These Venezuelans Have Some Ideas to Share With Trump Opponents

Image by Venezuelan cartoonist Eduardo Sanabria. Used with permission.

“The recipe is universal. Find a wound common to many, someone to blame for it and a good story to tell. Mix it all together. Tell the wounded you know how they feel. That you found the bad guys.” Image by Venezuelan cartoonist Eduardo Sanabria. Used with permission.

It's not the first time that Trump-Chavez comparisons have been made in citizen media — people have already noted the ways in which both leaders rely on their personalities to push forward their political projects — but now that the presidency of Donald J. Trump has become a reality, some of those who opposed former Venezuelan President Hugo Chavez and the system he created are speaking openly to those who oppose the newborn Trump era.

Caracas Chronicles, a collective site devoted to explaining Venezuela's complex political situation, shared the experiences and ideas of two of their authors. Both posts had their share of debate in the comments section, with people agreeing — and disagreeing — with them. In the posts, the authors explain how both leaders have relied on populism to make their own way, how the strongest figure of the rhetoric is a created enemy, and how the United States could learn from the mistakes they believe Venezuela has made.

In his post “Trump, Chávez and the Personal Ideology of Showmanship“, Manuel Azuaje Álamo analyzes the ways in which both Trump and Chavez shocked concerned citizens and intellectuals, and also how they used communication strategies that hadn't been seen before. Their personality — and the character they created for themselves — was their main asset:

Like Chávez, Trump has built his power on a personal ideology of showmanship, where ideas and facts always take a back-seat to feelings, and to the appearance of ideas. […] The only idea Trump has consistently championed is Trump. Venezuelans see it and can’t help [but] shudder. Chavez also championed himself above everything else, even above the new constitution that he himself had had tailor-made for his initial years in office.

(Task requirements):
- 1) Reproduce the article on Trump and Chávez from "In his post" down to "years in office.".
- 2) In the records, rewrite everything from the line containing "The image size is (2141, 1157)." down to the line containing "Action: (210, 165)", with "Call parking" changed to "Call forwarding" and nothing else altered. Return only those lines.

(Entries provided):
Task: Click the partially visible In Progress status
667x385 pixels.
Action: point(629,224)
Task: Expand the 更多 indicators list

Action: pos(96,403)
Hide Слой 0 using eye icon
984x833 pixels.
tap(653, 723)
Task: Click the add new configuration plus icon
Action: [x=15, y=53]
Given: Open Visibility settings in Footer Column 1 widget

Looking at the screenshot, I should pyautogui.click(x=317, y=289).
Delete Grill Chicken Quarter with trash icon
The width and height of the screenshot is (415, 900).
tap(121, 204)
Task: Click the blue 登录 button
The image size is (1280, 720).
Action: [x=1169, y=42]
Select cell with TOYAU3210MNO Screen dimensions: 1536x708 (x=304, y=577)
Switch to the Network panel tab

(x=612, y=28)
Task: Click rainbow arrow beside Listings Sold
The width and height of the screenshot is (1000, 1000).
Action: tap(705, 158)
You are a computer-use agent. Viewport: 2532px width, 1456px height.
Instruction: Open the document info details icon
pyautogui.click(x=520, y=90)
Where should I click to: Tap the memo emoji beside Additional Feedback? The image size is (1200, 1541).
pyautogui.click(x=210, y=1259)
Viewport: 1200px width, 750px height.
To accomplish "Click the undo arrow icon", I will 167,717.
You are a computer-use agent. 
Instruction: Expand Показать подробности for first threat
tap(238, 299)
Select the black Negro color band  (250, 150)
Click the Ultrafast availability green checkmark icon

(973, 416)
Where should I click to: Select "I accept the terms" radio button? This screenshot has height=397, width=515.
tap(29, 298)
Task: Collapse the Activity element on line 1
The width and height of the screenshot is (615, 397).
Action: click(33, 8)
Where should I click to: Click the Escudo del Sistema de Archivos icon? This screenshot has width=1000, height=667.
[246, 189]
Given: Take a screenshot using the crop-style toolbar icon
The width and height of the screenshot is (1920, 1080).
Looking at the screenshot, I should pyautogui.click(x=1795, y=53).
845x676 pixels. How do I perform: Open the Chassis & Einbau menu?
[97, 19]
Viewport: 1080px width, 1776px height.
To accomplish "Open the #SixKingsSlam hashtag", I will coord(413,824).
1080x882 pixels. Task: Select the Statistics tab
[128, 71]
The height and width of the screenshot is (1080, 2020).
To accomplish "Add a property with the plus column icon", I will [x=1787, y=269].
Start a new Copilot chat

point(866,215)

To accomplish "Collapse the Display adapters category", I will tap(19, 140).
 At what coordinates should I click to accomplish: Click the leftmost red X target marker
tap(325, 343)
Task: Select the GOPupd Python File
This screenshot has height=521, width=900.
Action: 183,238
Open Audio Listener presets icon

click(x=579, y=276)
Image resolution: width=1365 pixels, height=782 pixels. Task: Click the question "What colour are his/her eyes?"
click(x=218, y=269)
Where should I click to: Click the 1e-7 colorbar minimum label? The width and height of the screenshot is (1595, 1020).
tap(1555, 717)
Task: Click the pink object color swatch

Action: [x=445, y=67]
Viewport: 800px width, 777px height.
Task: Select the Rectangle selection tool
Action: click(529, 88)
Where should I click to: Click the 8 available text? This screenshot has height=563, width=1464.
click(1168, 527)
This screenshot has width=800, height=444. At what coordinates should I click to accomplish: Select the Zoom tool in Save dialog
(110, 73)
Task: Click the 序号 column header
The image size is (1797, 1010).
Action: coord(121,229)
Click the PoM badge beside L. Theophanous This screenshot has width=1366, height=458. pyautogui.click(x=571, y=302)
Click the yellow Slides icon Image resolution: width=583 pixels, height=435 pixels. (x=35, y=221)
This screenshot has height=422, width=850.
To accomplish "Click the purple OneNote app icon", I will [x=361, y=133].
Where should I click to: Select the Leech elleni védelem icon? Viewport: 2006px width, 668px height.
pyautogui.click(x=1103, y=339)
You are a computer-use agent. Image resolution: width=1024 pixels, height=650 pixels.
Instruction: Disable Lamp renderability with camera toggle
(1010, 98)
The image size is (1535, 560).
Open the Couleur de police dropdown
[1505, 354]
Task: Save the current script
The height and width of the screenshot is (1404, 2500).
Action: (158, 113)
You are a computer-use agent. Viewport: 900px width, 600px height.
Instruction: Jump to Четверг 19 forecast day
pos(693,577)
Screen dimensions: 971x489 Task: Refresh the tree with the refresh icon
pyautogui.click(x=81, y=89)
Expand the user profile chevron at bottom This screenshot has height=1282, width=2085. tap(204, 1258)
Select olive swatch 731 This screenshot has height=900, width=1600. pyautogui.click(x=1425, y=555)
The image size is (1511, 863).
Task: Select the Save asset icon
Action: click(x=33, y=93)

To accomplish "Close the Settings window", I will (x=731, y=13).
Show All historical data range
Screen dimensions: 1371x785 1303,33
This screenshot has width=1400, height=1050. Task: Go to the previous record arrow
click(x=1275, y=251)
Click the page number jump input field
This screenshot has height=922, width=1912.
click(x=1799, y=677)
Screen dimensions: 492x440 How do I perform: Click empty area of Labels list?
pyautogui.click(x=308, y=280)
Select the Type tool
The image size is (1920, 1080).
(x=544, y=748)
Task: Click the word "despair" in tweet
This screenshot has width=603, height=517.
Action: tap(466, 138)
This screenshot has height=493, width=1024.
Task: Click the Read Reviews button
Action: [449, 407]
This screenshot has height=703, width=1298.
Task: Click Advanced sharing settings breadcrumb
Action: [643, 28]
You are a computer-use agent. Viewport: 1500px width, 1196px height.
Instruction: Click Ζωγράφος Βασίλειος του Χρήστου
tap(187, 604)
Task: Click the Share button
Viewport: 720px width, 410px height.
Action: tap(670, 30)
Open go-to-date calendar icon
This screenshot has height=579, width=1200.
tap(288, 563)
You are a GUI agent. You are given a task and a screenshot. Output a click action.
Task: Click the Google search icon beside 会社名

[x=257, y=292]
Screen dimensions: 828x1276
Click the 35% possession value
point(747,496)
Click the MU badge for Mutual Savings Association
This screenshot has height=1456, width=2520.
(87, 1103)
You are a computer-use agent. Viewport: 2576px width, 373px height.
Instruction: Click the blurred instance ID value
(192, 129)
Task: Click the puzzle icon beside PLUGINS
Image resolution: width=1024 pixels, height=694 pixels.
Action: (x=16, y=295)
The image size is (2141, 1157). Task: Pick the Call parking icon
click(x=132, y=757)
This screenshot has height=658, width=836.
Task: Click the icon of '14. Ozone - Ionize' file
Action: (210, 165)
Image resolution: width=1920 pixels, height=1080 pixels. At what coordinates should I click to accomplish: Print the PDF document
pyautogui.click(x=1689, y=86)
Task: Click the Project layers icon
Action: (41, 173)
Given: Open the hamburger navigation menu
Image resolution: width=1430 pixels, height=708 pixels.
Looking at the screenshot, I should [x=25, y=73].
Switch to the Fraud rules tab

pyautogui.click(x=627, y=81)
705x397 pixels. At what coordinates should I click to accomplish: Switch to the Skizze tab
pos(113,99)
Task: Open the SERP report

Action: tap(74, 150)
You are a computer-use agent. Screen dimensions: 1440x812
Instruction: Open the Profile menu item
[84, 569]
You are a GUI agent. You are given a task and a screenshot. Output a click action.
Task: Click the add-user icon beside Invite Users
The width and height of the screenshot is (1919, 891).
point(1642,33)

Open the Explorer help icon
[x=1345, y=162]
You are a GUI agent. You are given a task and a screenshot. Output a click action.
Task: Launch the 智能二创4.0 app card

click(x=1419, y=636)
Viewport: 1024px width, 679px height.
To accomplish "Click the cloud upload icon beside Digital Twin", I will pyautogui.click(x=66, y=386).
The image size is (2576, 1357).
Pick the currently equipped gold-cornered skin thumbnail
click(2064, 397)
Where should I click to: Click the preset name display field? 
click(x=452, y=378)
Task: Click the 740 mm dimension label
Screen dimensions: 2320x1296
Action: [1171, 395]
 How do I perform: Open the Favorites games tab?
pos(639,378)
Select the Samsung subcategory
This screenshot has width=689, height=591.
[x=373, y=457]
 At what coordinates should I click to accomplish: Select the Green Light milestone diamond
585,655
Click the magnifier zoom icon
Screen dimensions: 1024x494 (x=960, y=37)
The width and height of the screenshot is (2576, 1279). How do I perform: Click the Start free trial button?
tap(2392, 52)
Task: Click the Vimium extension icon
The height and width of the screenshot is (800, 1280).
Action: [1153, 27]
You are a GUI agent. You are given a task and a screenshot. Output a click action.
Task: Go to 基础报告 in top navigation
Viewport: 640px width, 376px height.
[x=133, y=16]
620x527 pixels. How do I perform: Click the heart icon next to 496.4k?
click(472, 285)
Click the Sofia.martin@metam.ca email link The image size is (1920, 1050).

(Full solutions):
- 1)
In his post “Trump, Chávez and the Personal Ideology of Showmanship“, Manuel Azuaje Álamo analyzes the ways in which both Trump and Chavez shocked concerned citizens and intellectuals, and also how they used communication strategies that hadn't been seen before. Their personality — and the character they created for themselves — was their main asset:

Like Chávez, Trump has built his power on a personal ideology of showmanship, where ideas and facts always take a back-seat to feelings, and to the appearance of ideas. […] The only idea Trump has consistently championed is Trump. Venezuelans see it and can’t help [but] shudder. Chavez also championed himself above everything else, even above the new constitution that he himself had had tailor-made for his initial years in office.

- 2)
The image size is (2141, 1157). Task: Pick the Call forwarding icon
click(x=132, y=757)
This screenshot has height=658, width=836.
Task: Click the icon of '14. Ozone - Ionize' file
Action: (210, 165)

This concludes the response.